Assignment 1

Assignment #1: Kafka Producers Performance Analysis

Due Date: 10/28/2023 by 11:59pm

Scoring: Maximum of 10 points. Even with extra credits, the total score will not exceed 10 points.

HW Submission: Canvas

Pre-requisites:

- Completion of Demo #1
- Understanding Coding Examples in Lec 2. 
- Creation of a Confluent Cloud account using your USF Gmail account (preferred).

Problem 1: Confluent Cloud Producers Performance Analysis

Objective:
You will set up your cluster in the Confluent Cloud, use both asynchronous and synchronous Kafka producers, and compare their performance.

Tasks:

  1. Confluent Cloud Setup: a. If you haven't already, sign up for Confluent Cloud. b. Configure your Kafka producers using the provided sample:

    config = {
        'bootstrap.servers': 'YOUR_BOOTSTRAP_SERVER',
        'security.protocol': 'SASL_SSL',
        'sasl.mechanisms': 'PLAIN',
        'sasl.username': 'YOUR_USERNAME',
        'sasl.password': 'YOUR_PASSWORD'
    }
    

  2. Producer Implementation:

    a. Create an asynchronous producer. You may design your own or reuse the example provided in the class.

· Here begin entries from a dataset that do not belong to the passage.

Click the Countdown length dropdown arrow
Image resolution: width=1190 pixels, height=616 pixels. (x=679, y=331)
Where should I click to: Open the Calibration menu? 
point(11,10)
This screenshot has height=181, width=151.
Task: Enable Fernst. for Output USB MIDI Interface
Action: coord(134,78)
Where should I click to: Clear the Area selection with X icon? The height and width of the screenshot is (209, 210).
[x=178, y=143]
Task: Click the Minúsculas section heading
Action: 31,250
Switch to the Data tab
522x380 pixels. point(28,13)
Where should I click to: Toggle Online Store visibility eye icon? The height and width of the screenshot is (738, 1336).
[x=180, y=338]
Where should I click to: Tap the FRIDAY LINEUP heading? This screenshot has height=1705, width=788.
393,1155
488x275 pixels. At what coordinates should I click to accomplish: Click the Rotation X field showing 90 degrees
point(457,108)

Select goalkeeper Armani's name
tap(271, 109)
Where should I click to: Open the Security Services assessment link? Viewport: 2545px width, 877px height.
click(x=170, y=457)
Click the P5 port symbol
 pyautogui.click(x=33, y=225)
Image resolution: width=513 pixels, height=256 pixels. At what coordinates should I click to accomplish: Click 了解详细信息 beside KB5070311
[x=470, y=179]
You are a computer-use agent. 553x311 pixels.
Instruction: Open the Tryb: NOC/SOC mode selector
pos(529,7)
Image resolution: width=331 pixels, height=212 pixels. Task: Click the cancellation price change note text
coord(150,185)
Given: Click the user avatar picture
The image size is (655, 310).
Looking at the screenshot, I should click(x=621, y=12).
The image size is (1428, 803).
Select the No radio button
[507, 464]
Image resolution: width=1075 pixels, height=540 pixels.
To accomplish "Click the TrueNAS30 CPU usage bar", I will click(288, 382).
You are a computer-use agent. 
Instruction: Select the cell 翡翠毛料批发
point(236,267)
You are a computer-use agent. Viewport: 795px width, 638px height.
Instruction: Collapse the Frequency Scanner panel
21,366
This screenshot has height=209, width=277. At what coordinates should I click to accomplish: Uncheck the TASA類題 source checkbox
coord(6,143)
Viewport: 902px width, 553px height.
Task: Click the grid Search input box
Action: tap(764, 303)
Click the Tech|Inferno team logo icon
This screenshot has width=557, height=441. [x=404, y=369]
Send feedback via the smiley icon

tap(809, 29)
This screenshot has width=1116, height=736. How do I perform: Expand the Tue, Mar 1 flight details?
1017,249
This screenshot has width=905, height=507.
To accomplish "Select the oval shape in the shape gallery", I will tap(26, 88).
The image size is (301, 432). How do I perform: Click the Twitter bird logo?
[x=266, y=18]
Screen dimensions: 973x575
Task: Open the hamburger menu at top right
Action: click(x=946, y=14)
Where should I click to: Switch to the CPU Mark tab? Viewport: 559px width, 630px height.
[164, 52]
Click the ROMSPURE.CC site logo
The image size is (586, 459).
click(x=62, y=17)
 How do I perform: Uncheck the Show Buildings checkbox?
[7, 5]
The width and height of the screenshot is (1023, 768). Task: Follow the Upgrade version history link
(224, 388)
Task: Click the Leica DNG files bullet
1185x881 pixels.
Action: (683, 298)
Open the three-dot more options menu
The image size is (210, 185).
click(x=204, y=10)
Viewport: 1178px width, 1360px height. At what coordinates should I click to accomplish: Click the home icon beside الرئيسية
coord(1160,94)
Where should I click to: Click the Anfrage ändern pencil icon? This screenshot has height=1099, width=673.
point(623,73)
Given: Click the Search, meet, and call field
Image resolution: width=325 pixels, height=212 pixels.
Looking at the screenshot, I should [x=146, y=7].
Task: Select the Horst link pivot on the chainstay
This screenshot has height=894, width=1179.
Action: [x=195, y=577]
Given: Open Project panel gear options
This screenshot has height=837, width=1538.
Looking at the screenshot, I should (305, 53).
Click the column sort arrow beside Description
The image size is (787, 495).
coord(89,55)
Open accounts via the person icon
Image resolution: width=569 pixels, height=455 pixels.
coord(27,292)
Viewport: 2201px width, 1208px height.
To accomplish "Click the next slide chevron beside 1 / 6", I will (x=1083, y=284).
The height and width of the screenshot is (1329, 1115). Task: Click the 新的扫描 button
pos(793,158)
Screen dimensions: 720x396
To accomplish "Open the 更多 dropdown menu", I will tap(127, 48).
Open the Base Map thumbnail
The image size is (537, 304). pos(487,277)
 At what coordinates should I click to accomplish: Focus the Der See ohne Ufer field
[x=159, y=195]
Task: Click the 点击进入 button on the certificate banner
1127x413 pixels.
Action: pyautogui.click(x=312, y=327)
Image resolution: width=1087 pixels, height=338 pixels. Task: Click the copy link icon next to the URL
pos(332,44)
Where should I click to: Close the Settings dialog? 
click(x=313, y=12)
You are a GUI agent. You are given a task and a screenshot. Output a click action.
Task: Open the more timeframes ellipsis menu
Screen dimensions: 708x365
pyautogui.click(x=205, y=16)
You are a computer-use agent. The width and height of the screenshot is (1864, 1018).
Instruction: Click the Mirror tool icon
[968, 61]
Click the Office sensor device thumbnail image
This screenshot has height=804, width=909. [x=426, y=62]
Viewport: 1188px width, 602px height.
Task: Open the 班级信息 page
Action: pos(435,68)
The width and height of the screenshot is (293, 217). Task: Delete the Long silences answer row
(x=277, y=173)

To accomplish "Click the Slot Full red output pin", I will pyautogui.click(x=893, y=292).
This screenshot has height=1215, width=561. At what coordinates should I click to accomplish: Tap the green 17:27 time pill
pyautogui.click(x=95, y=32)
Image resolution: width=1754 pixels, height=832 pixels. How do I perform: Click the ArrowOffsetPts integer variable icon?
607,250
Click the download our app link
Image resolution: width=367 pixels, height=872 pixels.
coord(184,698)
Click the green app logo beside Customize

    b. Similarly, develop a synchronous producer.

  3. Performance Benchmarking:

    a. For the testing phase, set num_messages = 20,000 or larger number.

    b. For both types of producers, track the time taken to send batches of 500 messages. The time module in Python will be useful for this task.

    c. Store the elapsed time for each batch in a suitable data structure of your choice.

  4. Analysis:

    a. Visualize the elapsed time data using a graph (possible tools: matplotlib or seaborn). The graph should provide insights into the performance variation of the two producers over each batch.

    b. Write an analysis (minimum 150 words) elucidating:

    - The faster producer among the two.
    - Possible reasons for the observed performance differences.
    - Advantages and disadvantages of each producer type.
    
  5. Deliverables:

    a. An organized Python Notebook (.ipynb) encapsulating all your code, visualizations, and concise written analysis.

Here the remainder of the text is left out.